It was the same old story today as the A-level results arrived to put nervous sixth-formers out of their misery. Once again, the pass rate was up – to a record 97.2% in England, Wales and Northern Ireland – while the proportion of A-grades also increased, to 25.9% (in best-in-class, apple-for-the-teacher Northern Ireland, more than a third of entrants got As). And that’s despite the fact that more people are doing the exams than ever before.
Inevitably, this has led to more accusations that A-levels are dumbing down (the alternative explanation being that today’s students are just cleverer and more industrious than previous generations…). If nothing else, it’s certainly making it harder for universities to distinguish between top candidates, which is why the government has been forced to introduce an A* grade for students starting courses in September, plus an extended project worth half an A-level. It’s also trying to push through its skills agenda by getting more people to do science, technology, engineering, and maths exams.
The FSB’s argument is that there ought to be more of a level playing field between academic and vocational qualifications (‘The FSB still values A-levels but we hope to see diplomas and work based training on the same par,’ said its education and skills chairman Colin Willman today). It’s an admirable principle – but we just can’t see how it would work. How can a City & Guilds in plastering be comparable with an English A-level (and what would be the point if it was)?

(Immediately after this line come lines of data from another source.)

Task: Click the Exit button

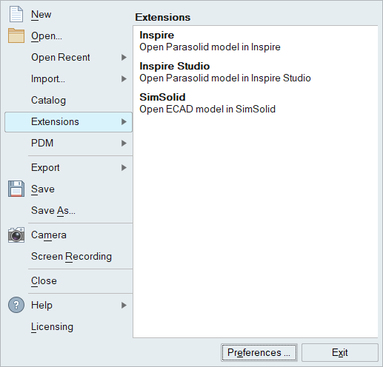Action: click(340, 352)
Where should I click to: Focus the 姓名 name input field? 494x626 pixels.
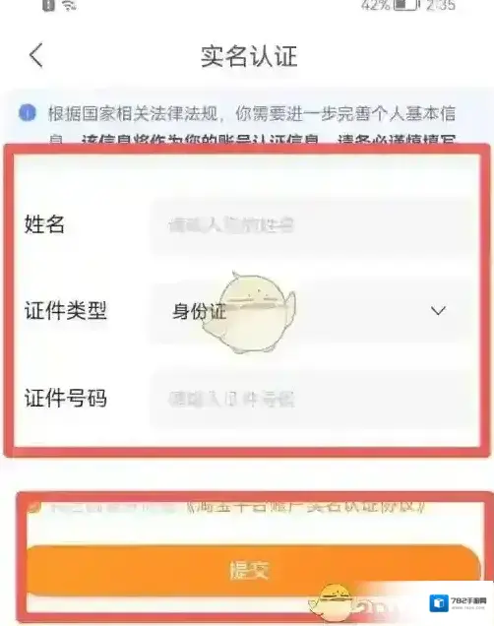311,225
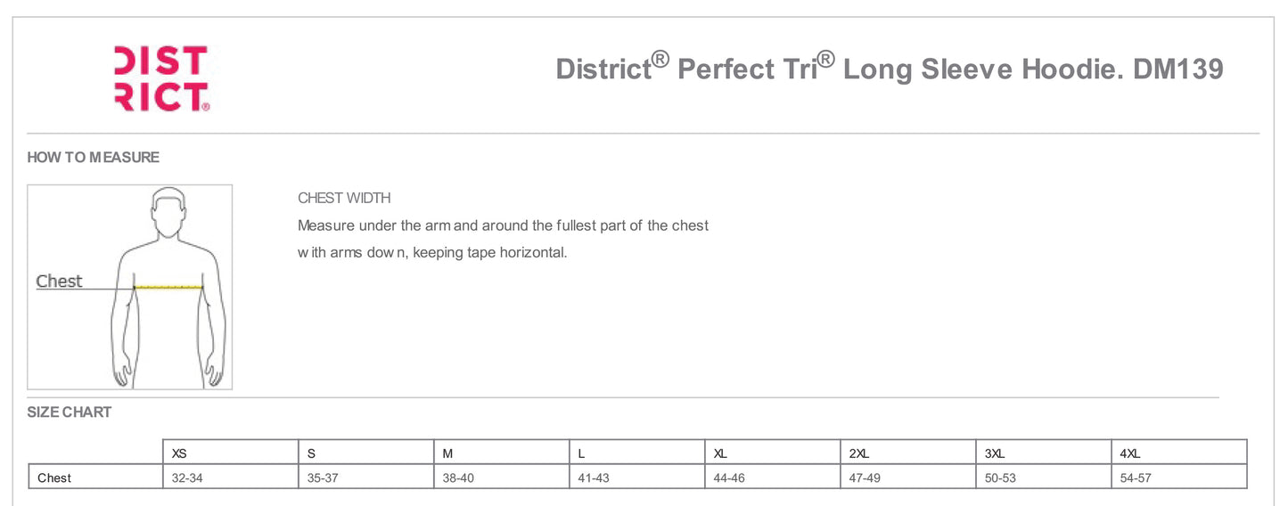Click the 54-57 chest measurement cell

[x=1136, y=478]
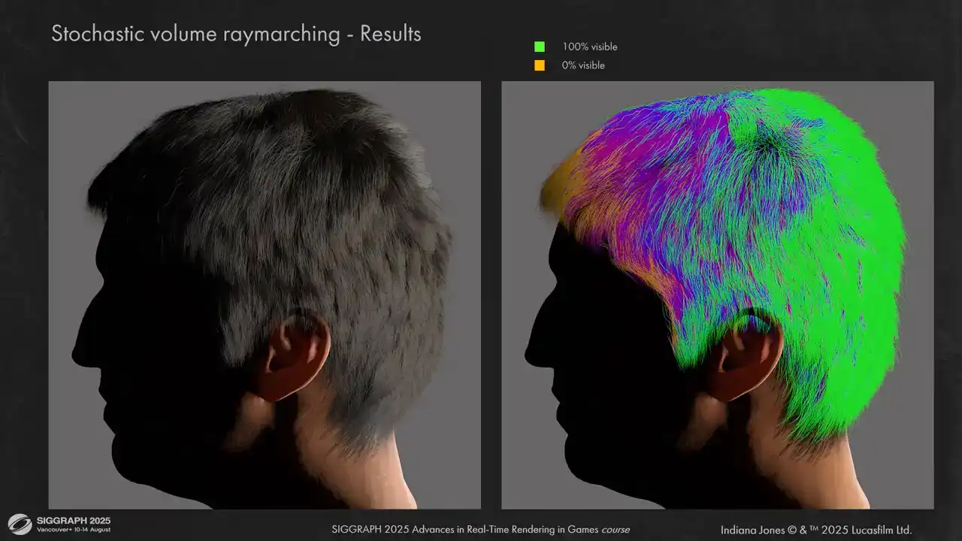
Task: Click the SIGGRAPH 2025 logo icon
Action: [x=20, y=524]
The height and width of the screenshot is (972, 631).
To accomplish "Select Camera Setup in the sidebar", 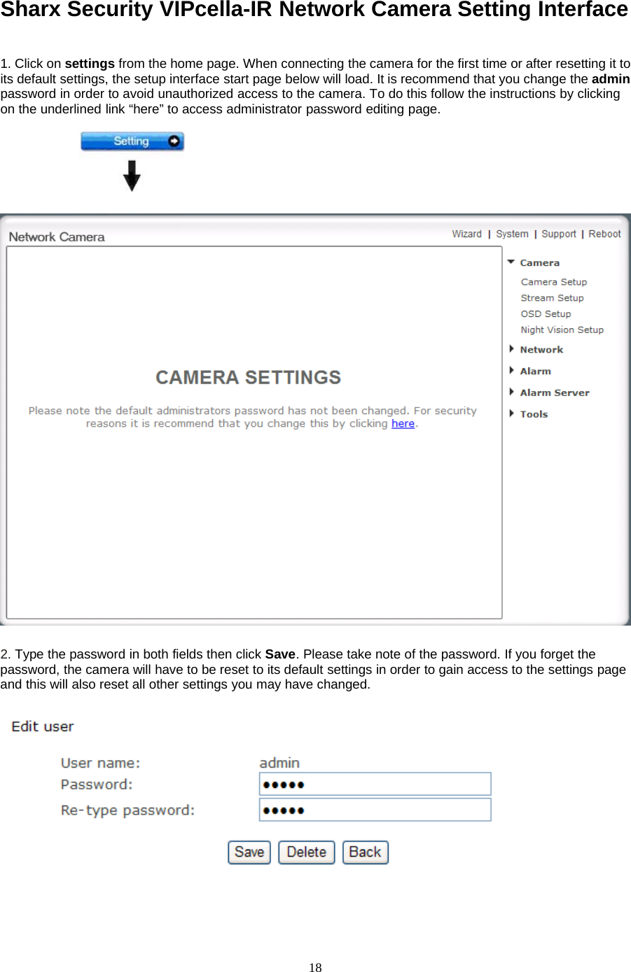I will [553, 281].
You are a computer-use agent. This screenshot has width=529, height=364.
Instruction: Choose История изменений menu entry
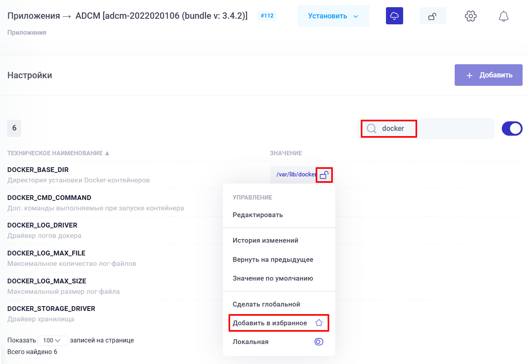tap(265, 240)
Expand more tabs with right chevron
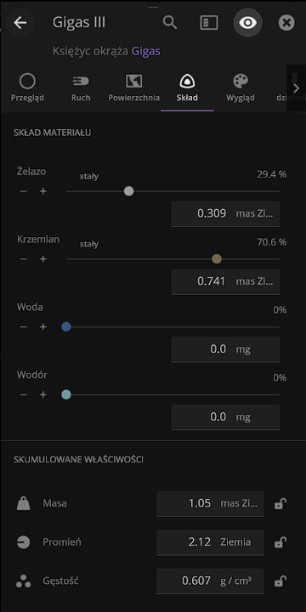306x612 pixels. click(x=297, y=88)
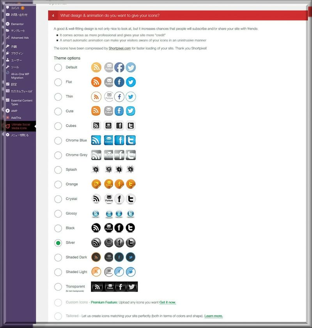312x328 pixels.
Task: Click the Thin theme Twitter icon
Action: pos(131,96)
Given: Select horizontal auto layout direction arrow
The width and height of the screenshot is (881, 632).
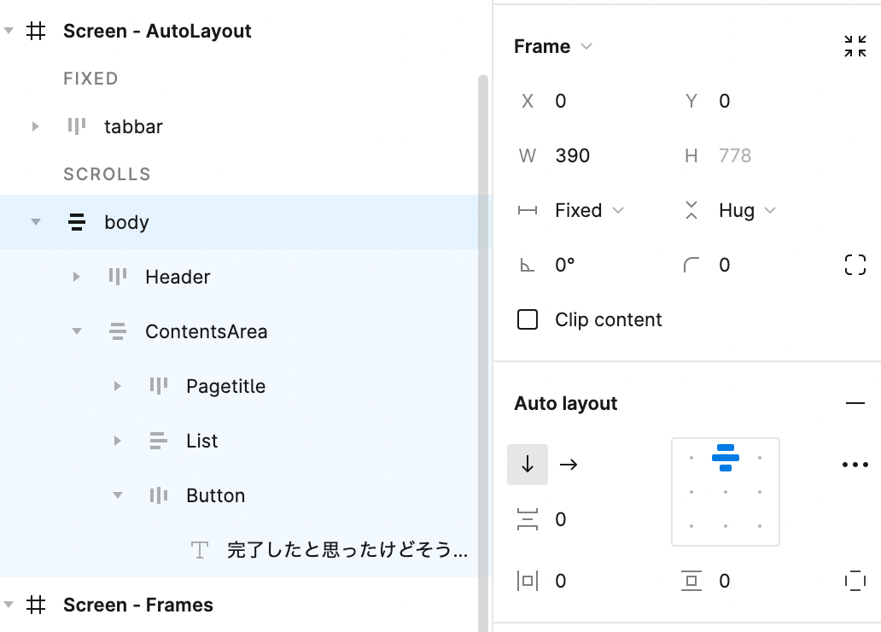Looking at the screenshot, I should 569,465.
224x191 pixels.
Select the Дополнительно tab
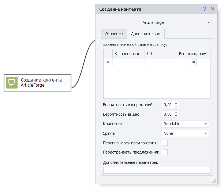145,34
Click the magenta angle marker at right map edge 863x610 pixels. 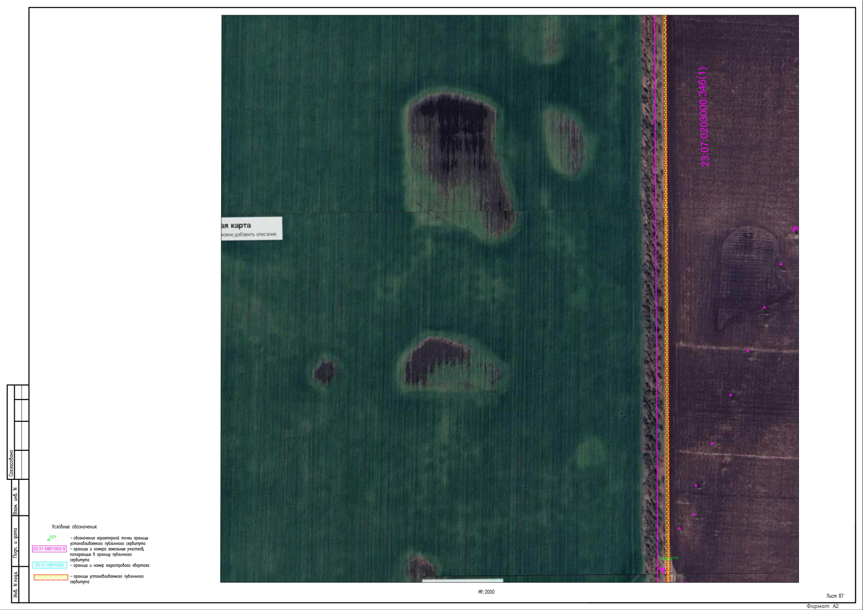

And we can’t imagine universities welcoming the idea, if they’re already struggling to sort the wheat from the chaff.
The FSB is also urging entrepreneurial teenagers to get cracking with a business, rather than wasting three or four years at university. After all, a 2006 FSB survey discovered that only about a quarter of UK small business owners have a degree, while about one in eight UK entrepreneurs has no formal qualifications whatsoever. Then again, perhaps that’s why we don’t have many billionaire entrepreneurs in this country...
In today's bulletin:
Winners and losers in supermarket price war
Merrill Lynch gets 60 year UK tax break?
An enterprising approach to education
Editor's blog: I Don't Know How I Do It
Lessons in positive spin, from YouTube






Comments
- 15-Aug-08
I was just wondering if the author or anyone at MT could actually plaster?
My husband, a successful Account Manager working in Corporate Lettings (yawn) decided that the office world was no longer for him and decided to completely change our lives some time ago, and retrained as a plasterer...
£3000 lighter and some time on he now has a City & Guilds in Plastering. We have a small family run, successful & growing local business - it was the best thing he ever could have done. Now, I admit that he has good intuition for business - and my background is marketing, but the City & Guilds in Plastering was no weekend course and was absolutely invaluable to him.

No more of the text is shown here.